Dinheiro foi definitivo em 2018
Apesar do bom desempenho dos candidatos do Novo frente aos nomes de outras agremiações, a exemplo do deputado federal Kim Kataguiri (Podemos-SP), que também aposta neste tipo de recurso no processo de busca pela reeleição; os volumes arrecadados fazem pouca diferença quando comparados aos montantes investidos na última eleição. Ainda segundo a pesquisa do IBPAD, que verificou as informações fornecidas pelos próprios candidatos ao TSE, o custo médio para a eleição de um deputado federal no último pleito foi de aproximadamente R$ 1,31 milhão e para estadual, em média, R$ 373,2 mil.

Para o levantamento, o instituto checou as prestações de contas de todos os candidatos eleitos em 2018 para os cargos de governador, senador, deputados federal, estadual e distrital (no caso de Brasília). As conclusões da apuração ainda mostram que os senadores eleitos gastaram o valor médio de R$ 2,12 milhões cada um. Todos esses montantes já foram corrigidos pelo Índice Nacional de Preços ao Consumidor Amplo (IPCA), que mede a inflação oficial.

A pesquisa também comprova que dinheiro faz diferença no resultado das urnas. Isso porque, a maioria dos eleitos precisou investir cifras substanciais na campanha eleitoral. Apenas alguns políticos, de acordo com o IBPAD, foram bem-sucedidos gastando pouco. Na comparação entre os gastos efetivados em busca da preferência do eleitorado, o deputado federal Professor Alcides (PL) teve o maior gasto do país, R$ 3,1 milhões. O menor, foi realizado pelo deputado federal Daniel Silveira (PTB-RJ): R$ 12 mil.
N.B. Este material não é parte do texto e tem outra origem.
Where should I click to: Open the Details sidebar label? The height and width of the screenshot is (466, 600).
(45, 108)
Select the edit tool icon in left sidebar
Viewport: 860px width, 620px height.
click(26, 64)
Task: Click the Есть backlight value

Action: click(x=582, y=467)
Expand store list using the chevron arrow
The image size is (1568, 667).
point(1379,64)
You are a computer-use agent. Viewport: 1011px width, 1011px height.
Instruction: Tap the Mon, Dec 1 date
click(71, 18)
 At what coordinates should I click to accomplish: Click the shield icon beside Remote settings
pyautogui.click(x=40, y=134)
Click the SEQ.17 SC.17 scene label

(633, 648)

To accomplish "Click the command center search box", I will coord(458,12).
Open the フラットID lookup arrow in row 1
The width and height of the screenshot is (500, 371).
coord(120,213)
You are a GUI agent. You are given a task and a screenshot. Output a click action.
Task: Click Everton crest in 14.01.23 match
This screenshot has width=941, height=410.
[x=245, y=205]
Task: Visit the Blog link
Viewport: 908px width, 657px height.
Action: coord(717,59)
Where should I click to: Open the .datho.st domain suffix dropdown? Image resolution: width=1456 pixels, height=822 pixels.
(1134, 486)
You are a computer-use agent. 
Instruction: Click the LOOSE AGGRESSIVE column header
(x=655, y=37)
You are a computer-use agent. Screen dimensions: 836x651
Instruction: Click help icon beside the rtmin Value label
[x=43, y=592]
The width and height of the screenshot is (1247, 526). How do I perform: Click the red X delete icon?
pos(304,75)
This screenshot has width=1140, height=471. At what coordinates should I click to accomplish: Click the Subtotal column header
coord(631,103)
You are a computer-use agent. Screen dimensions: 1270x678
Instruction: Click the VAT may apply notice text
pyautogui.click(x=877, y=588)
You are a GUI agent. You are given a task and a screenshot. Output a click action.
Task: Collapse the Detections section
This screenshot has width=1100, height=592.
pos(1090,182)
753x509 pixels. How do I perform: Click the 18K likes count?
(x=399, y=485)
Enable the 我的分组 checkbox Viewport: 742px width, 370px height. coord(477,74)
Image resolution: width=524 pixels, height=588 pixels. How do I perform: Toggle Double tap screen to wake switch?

Nos parlamentos estaduais, os maiores e menores gastos em 2018 foram, respectivamente, de Maísa Mitidieri (PSD-SE), R$ 1,2 milhão, e Sargento Lima (PL-SC), R$ 1 mil. No Senado, Mara Gabrilli (PSDB-SP), R$ 6,5 milhões, e Styvenson Valentim (Podemos-RN), R$ 43 mil. Os gastos que lideraram as despesas de 2018 foram os de produção de programas de rádio e TV, que consumiram 31,34% do orçamento dos candidatos eleitos para os governos estaduais e 24,84% para o Senado. Entre todos os candidatos, os investimentos em impulsionamento de conteúdos na internet oscilaram entre 2,90% a 1,62% do total da campanha.

Nos governos, cargo que Edigar Diniz almeja, liderou o ranking de gastos em 2018 o ex-presidenciável João Dória (PSDB-SP), R$ 26,8 milhões, e na lanterna esteve Marcos Rocha (UB-RO), R$ 624 mi, montante dentro do gasto médio calculado para a campanha do candidato do Novo ao Governo de Goiás. “Os desafios são enormes, mas acreditamos que o exemplo irá prevalecer. Acreditamos em uma nova forma de fazer política e de apoio”, afirma ao Jornal Opção.

Crítico ao financiamento público de campanha, o partido de Edigar chegou a mover uma ação no Supremo Tribunal Federal (STF), em fevereiro, para tentar barrar este tipo de despesa. Em março, a corte decidiu por manter o fundo de R$ 4,9 bilhões, um valor que é mais do que o dobro do executado nas últimas eleições.